If you can tolerate a scaled back party scene or the simple existence of an “escape” through partying, Oxford or main should be acceptable.
Weeding happens in many shapes and forms in STEM and is unavoidable. If not the INQ classes at Oxford, then the chemistry courses at Emory which are great, but rough (or physics, where they just give you research faculty who could care less). Again, if you are worried about this, you should cross LACs off, because good LACs are going to have that type of INQ curriculum (those courses were run like that before the INQ designation came along and I have seen syllabi and course material for other known LACs, and they stick to a similar style. A lot more graded work than most R-1s). And it also depends on how you define rigor. If I am a pre-med (I wasn’t), I would rather have the INQ style rigor than Emory main’s rigor because at least your grades are more evenly distributed and do not ride on a few high stakes quizzes and exams PLUS, in cases like biology, you get to technically learn more skills helpful for the MCAT (like reading primary lit as a freshmen). All types of additional rigor are not bad. On main, you are more likely to run into professors that write extremely tough exams for a subject and most of your grade rides on that. They teach well and you may learn to problem solve, but the preparation for the problem solving is not graded so you sort of do things on your own with little feedback as you go along. At Oxford it looks like they get a lot more graded work in some courses, but it is educationally meaningful and is not followed by insane exams in most cases. You shouldn’t be worried about raw rigor and having to do deeper thinking so much as your grades. I would argue they are roughly the same across lower division and intermediate STEM courses at both schools. In that case, it is probably more beneficial to take the “richer” experience which may involve more graded assignments. When you take the best instructors on main, you are often basically riding a curve and are in less control of your fate.
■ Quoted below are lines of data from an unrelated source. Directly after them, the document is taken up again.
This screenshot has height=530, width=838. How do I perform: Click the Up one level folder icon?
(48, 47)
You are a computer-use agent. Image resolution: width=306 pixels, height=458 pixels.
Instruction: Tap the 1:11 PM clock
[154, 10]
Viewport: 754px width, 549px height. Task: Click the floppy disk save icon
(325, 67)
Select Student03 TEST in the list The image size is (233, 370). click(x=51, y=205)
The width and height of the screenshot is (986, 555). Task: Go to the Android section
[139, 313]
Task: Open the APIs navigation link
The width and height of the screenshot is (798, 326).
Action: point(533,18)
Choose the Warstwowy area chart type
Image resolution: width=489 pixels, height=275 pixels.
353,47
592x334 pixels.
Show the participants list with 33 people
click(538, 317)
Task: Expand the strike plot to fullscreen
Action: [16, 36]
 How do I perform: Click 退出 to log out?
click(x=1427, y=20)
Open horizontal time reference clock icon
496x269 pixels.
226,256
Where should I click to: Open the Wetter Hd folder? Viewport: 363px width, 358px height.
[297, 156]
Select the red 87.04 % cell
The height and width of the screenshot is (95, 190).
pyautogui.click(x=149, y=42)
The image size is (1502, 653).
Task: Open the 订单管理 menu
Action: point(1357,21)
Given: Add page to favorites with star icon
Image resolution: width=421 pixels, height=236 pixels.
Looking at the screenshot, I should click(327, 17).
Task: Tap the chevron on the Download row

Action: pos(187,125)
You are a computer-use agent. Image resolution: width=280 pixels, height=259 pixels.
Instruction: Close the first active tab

It depends on how you learn. Generally people learn and keep up better in difficult courses with more accountability (several types assessments and not just tests and quizzes). Without that, students tend to struggle with time management, fall behind, and get screwed. This happens a lot on main campus despite the lower graded workload.
Again, you won’t find significant differences in grading across private schools and lower division STEM courses, those have remained pretty stable.
Also, don’t assume all STEM courses and instructors are rigorous. Some aren’t (even if they should be). Some departments and instructors tend to focus on high school level memorization but with more content (some biology teachers have this approach virtually anyway), Most high achieving students are used to this so do not find it particularly hard. If you got this, plus additional workload, this probably adds to the chance of a high grade (like in HS where many instructors may weight non-test/quiz components highly).